The horrors of the French revolution and the fear of violent revolution at home joined landowners and manufacturers to block reforms. With the advent of Paine's `Age of Reason' and `Rights of Men,' gentry reformers such as Wyvill became alarmed by the linkage of `political with economic demands' and the demands of expropriation of the landowners. With support from both the aristocracy and the middle class, the government swiftly adopted reactionary measures, such as the Two Acts, suspension of habeas corpus, Combination Act and even planting spy as agent of provocateur to extirpate agitators. Pitt transitioned from a champion of `piecemeal reform into diplomatic architect of European counter-revolution.'
Thus, reform followed a circuitous path, though it remained `a contest of the middle class and the working class.' The reformers were generally divided among constitutionalists, like Cobbett, and Spencer's radical revolutionary. Radicalism divided the society between `useful' or `productive classes' or courtiers, sinecurists, fund-holders, speculators, parasitic middlemen.' In the face of government intransigence, such as the fruitless and expensive recourse to the Parliament between 1800 and 1812 showed, skilled men, artisans and some outworkers turned to the radical culture for reform. With each succeeding crisis, such as the Peterloo massacre, the radical's clout accreted and gained moral consensus among the general populace, culminating to the Pentridge rising, `one of the first attempts in history to mount a wholly proletarian insurrection, without any middle-class support.' In a wrestle for control, the Reform Acts 1832 was the middle class's effort to thwart a revolution were it to occur.

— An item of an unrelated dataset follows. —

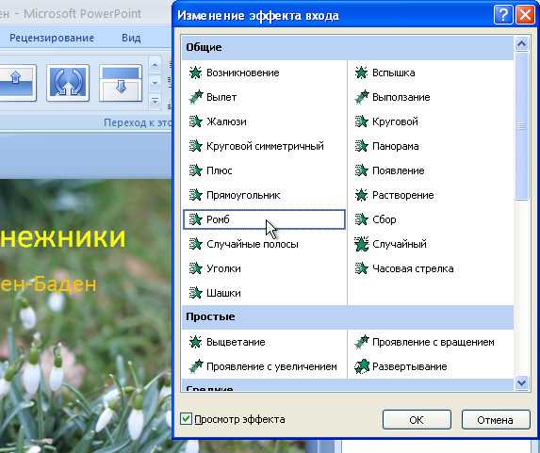Show next row of transition gallery

coord(155,83)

The changing responses to the government measures shepherded the coming of class consciousness. During the early part of the French revolution, `Church and King' mobs could be manipulated against the reformers. With the tightening of government control, a growing number of communities began to follow their own moral codes - from the transitional mobs during the food riots, the plebian jury's refusal to convict reformers and `seditionists' termed by the government, the centralized tactics of Luddism and to the support of and participation in trade unionism. From the experiences of passive and active resistance and cooperation, this new working class culture unified the mass to voice their demands and work toward their goals - a force that could not be suppressed.
Thompson is at the top of his profession. This remarkable and essential book proves him so to be.